RIO DE JANEIRO – Faz muito tempo, cheguei a ter algum entusiasmo pela fenomenologia de Edmund Husserl, principalmente depois que comecei a ler Max Scheler, um husserliano que morreu em 1928, dez anos antes do mestre. Foi um autor que entrou em moda, como Sartre e Heidegger, saiu do repertório, mas uma de suas obras ("Wesen und Formen der Sympathy") merece releitura –e era o que estava fazendo no feriado local do padroeiro da cidade. Obra datada, sem dúvida, mas com aquele apelo de unir contrários como o cristianismo e uma visão menos empírica do mundo.
Perdoem o exórdio metido a erudito. Não leio alemão, tenho acesso à literatura que os italianos chamam de "tedesca" através de traduções inglesas ou francesas. Mesmo assim fiquei irritado com a obrigação de interromper a leitura e ter de enfrentar os noticiários da TV. Afinal, não é à custa de Husserl ou Scheler, não é com a fenomenologia nem com a visão cristã do mundo que compro o meu leite e o leite dos meus, incluindo nesse "leite" a ração de minhas setters irlandesas.
Manhã de ontem estou ligado à Rede Brasil ouvindo o relatório da CPI. Volta e meia uma frase solta impede maior e melhor concentração no que estou ouvindo. "Fatos pretéritos", "mecanismos transparentes", "pessoas físicas e jurídicas" (há um bafio fenomenológico nessa distinção entre pessoas), "instituições maculadas", "artigo 16, parágrafo 5, inciso 3" –um cipoal de fórmulas que, de uma forma ou outra, custaram o meu dinheiro, custam meu tempo e custam meu interesse.

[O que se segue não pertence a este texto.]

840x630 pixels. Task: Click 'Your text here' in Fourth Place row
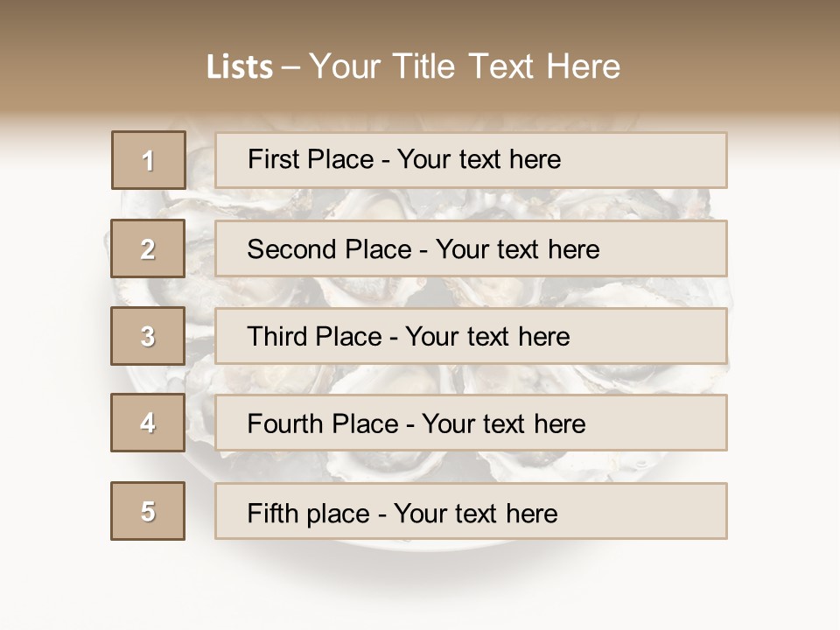click(504, 424)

Não disponho de advogado de plantão, desses que os prejudicados invocam em tom de ameaça: –"Isso é assunto dos meus advogados!" Apesar disso, tenho vontade de procurar um profissional competente que promova uma ação contra a República Federativa do Brasil, ação de perdas e danos. O tempo que venho gastando e a paciência dos leitores que venho torrando com esses depoimentos, relatórios, apensos e separatas devem ter um valor mensurável, senão em cruzeiros reais, ao menos numa reparação cartorial: admitir pacificamente que eu me torne búlgaro.